Photos of a stone-faced Mohammad Atta are now emblematic of the 9/11 terrorist attacks on the Pentagon and the Twin Towers of the U.S. World Trade Center. As the eldest (age 33) and most educated (MA, 1999) of the 19 suicide bombers, Atta is credited with coordinating the attacks, which were conceived by Ramzi Binalshibh and Khalid Sheikh Muhammad on behalf of al Qaeda leader Osama bin Laden (d. 2011). At 8:46 a.m., Atta flew the hijacked American Airlines Flight 11 into the North Tower of the World Trade Center, thereby awakening Americans to the specter of Islamic terrorism. The three other attacks followed within minutes. Thousands died.

Mohammad el-Amir Atta was born into comfortable circumstances. His father was an Egyptian lawyer committed to a superior education for his two daughters and one son. The daughters earned advanced degrees in the sciences from Cairo University, and Mohammad el-Amir earned a degree in architecture. When Atta was rejected for graduate study in Cairo, his father insisted he study for a doctorate in Germany, partly to distance Atta from his mother. His father arranged for him to stay with a German host family, who eventually asked Atta to leave because of his mounting discomfort with European social and religious liberalism.

Atta studied architecture at the Technical University of Harburg-Hamburg sporadically from 1992 to 1999 and also became immersed in jihadist ideology at al Quds mosque. Attractive to foreign students and Turkish immigrants, al-Quds sponsored taped sermons by, among others, the London-based Abu Qatada, who propagated The Neglected Duty of Abd al-Salam Faraj. Executed in 1982 for the assassination of the Egyptian president Anwar Sadat, Faraj had espoused the establishment of an Islamic caliphate in predominantly Muslim countries and eventually over the whole world. The insular group at al Quds, which produced three of the 9/11 pilots, argued together about jihadist ideals, some espousing a spiritual view—a duty to strive against personal obstacles to one's faith—and others embracing a war against a perceived Zionist-American coalition of Islam's enemies. Although Islam forbids suicide, the group debated circumstances that might permit it, namely, against fitna (“confusion,” “oppression”) and in defense of Islam. Traditional war songs and tales of glamorous fighting in Bosnia and Chechyna permeated the culture of al-Quds mosque.

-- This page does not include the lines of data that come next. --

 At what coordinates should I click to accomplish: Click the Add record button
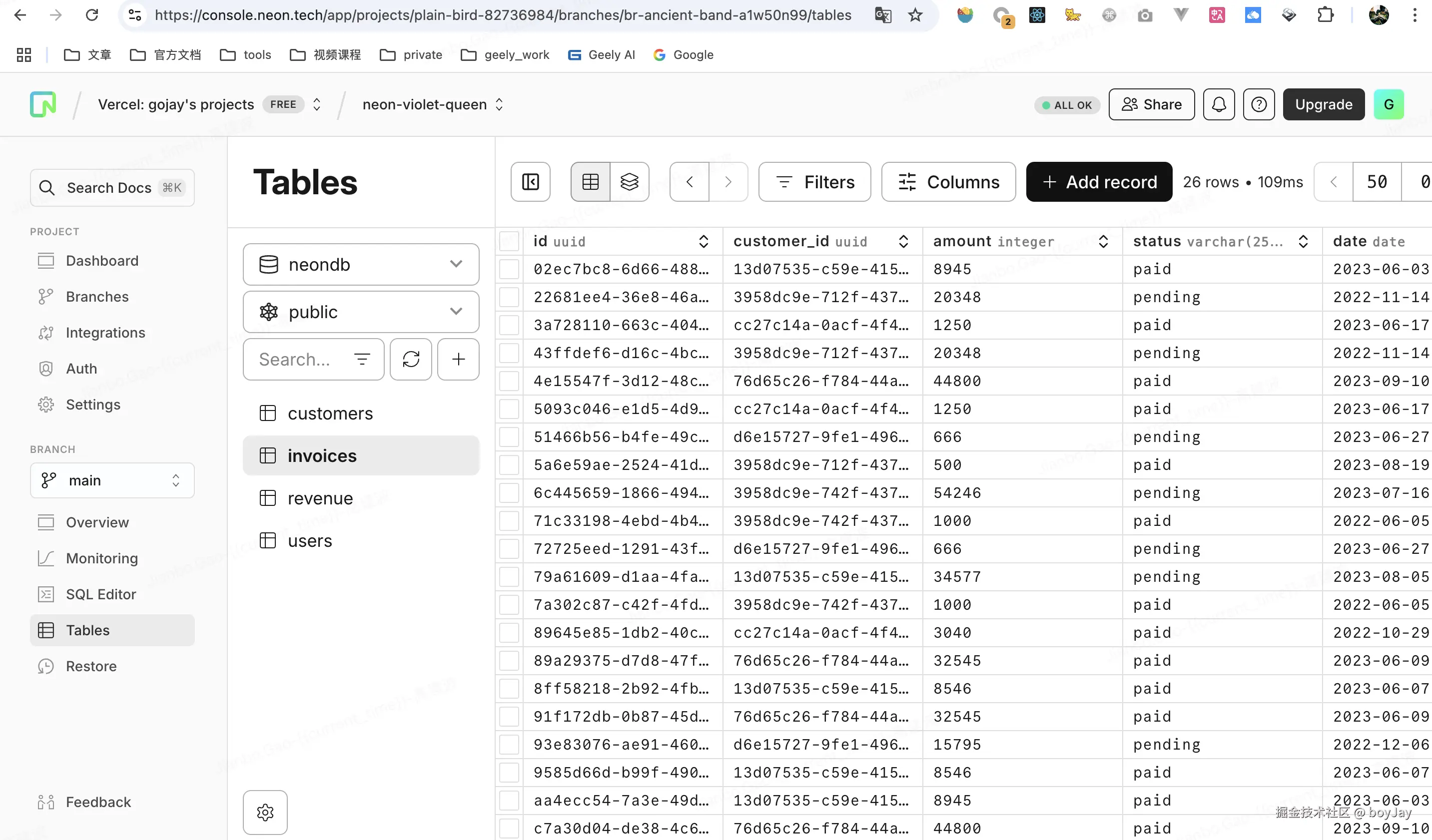coord(1099,182)
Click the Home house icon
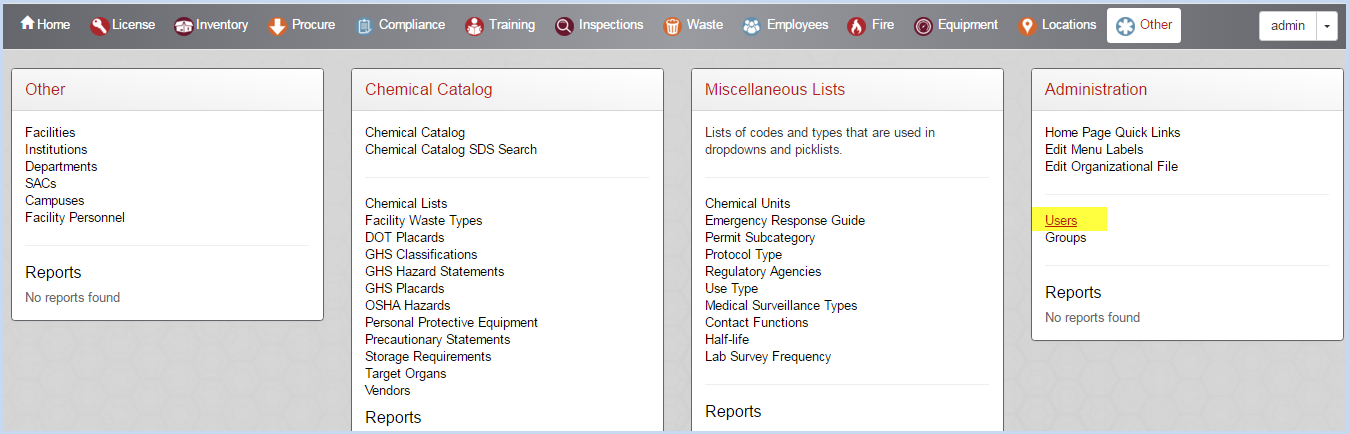The width and height of the screenshot is (1349, 434). coord(27,24)
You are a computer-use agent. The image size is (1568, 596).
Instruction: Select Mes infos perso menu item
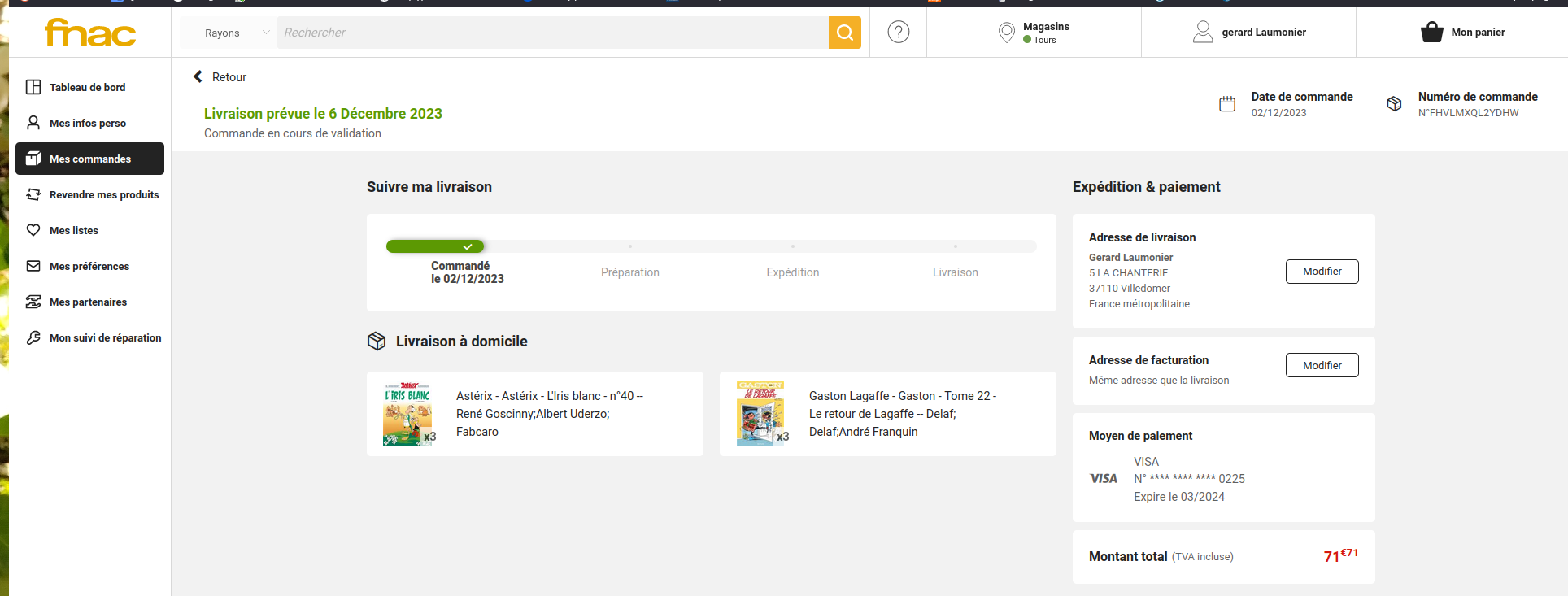tap(87, 124)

During this period, Osama bin Laden's letters declaring war against “Americans in the holy lands” (1996) and “Jews and Crusaders” (1998) were circulated. Atta was late to commit to Osama bin Laden's war, but in December 1999 in Kandahar, Atta and others from the Hamburg group pledged loyalty to the man. Bin Laden is said to have chosen Atta personally to lead the group on a mission that required them to fly commercial airplanes into U.S. landmarks. From May 2000 until September 2001, Atta and accomplices trained in the United States to do just that, resulting in the terrorist acts of 9/11.

Along with Abdul Aziz al-Omari, Atta has been suggested as a possible author of the suicide bombers’ Final Instructions, which envisions the terrorist attacks as exalted replicas of the formative battles in early Islam.